Mas os moradores de Haditha se sentem muito distantes da polêmica que está se armando em Washington, onde um parlamentar pacifista acusou os fuzileiros de cometerem assassinatos a sangue fio. Seis meses depois, a população local tenta se acostumar à tragédia.
- Os americanos entraram e jogaram uma granada de mão no banheiro. Mataram meu pai na cozinha. Aí atiraram em todos nós. Eu fingi que estava morta", disse Safa Younis, 12, única sobrevivente em uma família de oito pessoas, num vídeo fornecido à Reuters pela entidade iraquiana de direitos humanos Hammurabi.
Pânico
Abu Hassan e outros moradores testemunharam muito menos, mas ele disse que a chacina teve enorme efeito psicológico coletivo na cidade, 200 quilômetros a oeste de Bagdá.
- Agora as crianças fogem quando vêem o Humvees [veículos militares] americanos. Sou um homem feito, de 47 anos, e também estou assustado. Ainda vejo atiradores americanos nos telhados e olho para o outro lado - afirmou.

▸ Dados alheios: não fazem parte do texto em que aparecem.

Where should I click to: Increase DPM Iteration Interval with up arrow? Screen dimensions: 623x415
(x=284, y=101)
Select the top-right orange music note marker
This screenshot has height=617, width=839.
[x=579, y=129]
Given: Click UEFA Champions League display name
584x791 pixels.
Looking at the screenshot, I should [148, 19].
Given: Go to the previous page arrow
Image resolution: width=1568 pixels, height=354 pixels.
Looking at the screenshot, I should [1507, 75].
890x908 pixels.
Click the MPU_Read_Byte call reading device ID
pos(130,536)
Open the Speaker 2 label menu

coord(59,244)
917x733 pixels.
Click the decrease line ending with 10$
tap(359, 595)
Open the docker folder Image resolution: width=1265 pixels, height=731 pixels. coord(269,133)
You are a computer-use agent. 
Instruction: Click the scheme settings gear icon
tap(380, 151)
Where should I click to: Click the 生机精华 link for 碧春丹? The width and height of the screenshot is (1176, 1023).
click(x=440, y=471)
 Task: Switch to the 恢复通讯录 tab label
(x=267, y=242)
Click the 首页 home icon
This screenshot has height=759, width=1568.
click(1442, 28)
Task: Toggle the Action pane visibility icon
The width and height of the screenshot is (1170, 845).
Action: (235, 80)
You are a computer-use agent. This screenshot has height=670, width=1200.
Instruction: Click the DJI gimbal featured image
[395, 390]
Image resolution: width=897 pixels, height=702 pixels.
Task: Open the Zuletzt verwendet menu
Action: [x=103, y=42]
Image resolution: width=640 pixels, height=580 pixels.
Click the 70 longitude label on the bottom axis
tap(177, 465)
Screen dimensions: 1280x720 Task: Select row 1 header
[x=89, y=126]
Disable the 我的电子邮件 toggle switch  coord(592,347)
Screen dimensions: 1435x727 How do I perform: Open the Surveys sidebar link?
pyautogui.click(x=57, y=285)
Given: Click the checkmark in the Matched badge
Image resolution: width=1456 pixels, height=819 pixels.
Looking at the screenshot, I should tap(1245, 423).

Abu Hassan começou a ter medo quando ouviu a explosão de uma bomba que matou um fuzileiro, não muito longe da sua casa. Uma explosão semelhante havia matado 14 fuzileiros em agosto, e a possibilidade desses ataques sempre mantém os americanos sobressaltados.
- Olhei alguns minutos depois e vi os fuzileiros abrirem fogo contra duas casas a distância. Eles entraram nas casas e ouvi disparos. Estavam avançando em pequenos grupos - disse ele durante visita a Bagdá.
- Um grupo avançou para a casa do meu vizinho mais de duas horas depois que a bomba explodiu. Depois que entraram lá houve muitos disparos. A mãe começou a gritar: "Meus filhos, meus filhos". Ela continuou gritando durante muito tempo depois que eles foram embora. Tentamos acalmá-la, mas não conseguimos.
Abu Hassan disse que os fuzileiros mataram os filhos adultos da mulher -- chamados Jamal, Chasib, Qahtaan e Marwan.
O incidente aconteceu depois de seis meses de confrontos na cidade entre militantes da Al-Qaeda -- que segundo os moradores impõem violentamente o seu radicalismo religioso à população -- e os fuzileiros, responsáveis por várias ofensivas na região.
Abu Hassan disse que costumava discutir a situação do Iraque com seu amigo Jamal Ahmed, 27, um dos quatro irmãos mortos. Jamal, segundo o vizinho, continuava acreditando que um dia haveria estabilidade. Ex-oficial do Exército, ele havia perdido muitos benefícios depois da invasão norte-americana de 2003, que derrubou o regime de Saddam Hussein.
Na última vez em que se viram, poucos dias antes da invasão dos fuzileiros, Abu Hassan e Jamal caminharam juntos até uma mesquita para rezar.
- Jamal era uma das pessoas mais otimistas de Haditha. Ele sempre me dizia para ser paciente porque Deus nos ajudaria.
Hoje em dia, Abu Hassan, que com seus cabelos brancos aparenta mais que os 47 anos que tem, nunca menciona as mortes com o filho único de Jamal, Khaled, de 13 anos. Tenta, isso sim, incentivar o garoto a ter confiança no futuro, embora ele próprio o veja sombrio.
Sempre beijo Khaled e digo que ele substituiu seu pai agora.